*YOUR INSTRUCTIONS*:
From the first line to the last, return the data exactly, with no pictures.

*DATA FOR THE TASK*:
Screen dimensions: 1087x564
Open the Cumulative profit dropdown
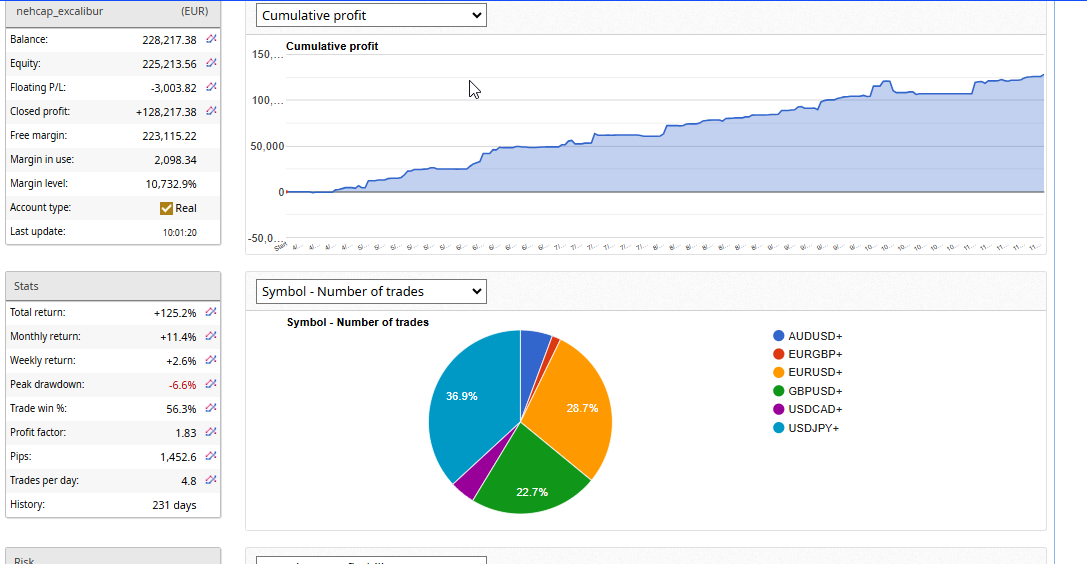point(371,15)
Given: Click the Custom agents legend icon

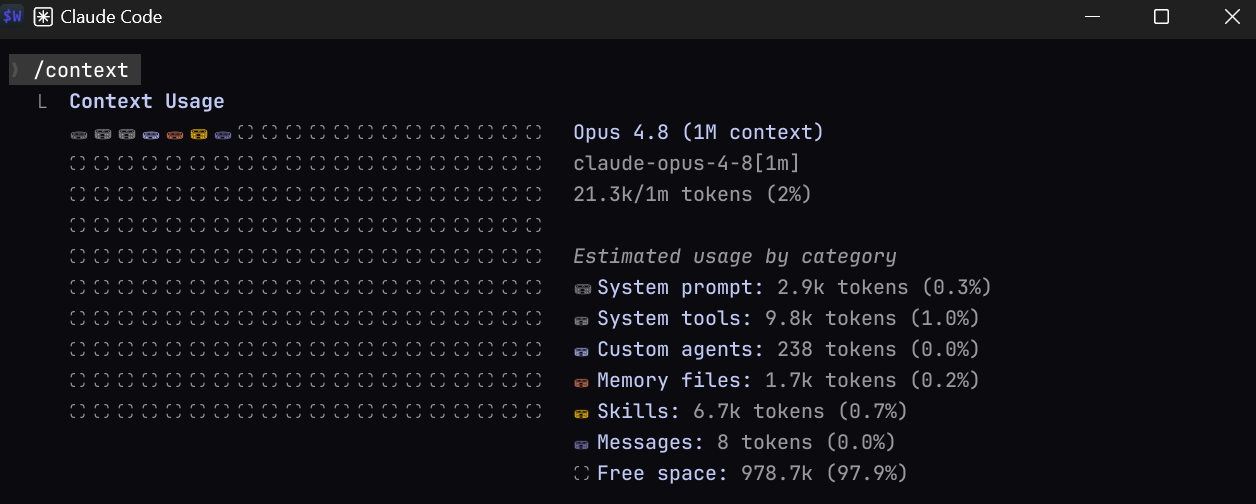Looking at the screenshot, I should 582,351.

*ANSWER SPACE*:
Screen dimensions: 1087x564
Open the Cumulative profit dropdown
point(371,15)
Given: Click the Custom agents legend icon

Looking at the screenshot, I should 582,351.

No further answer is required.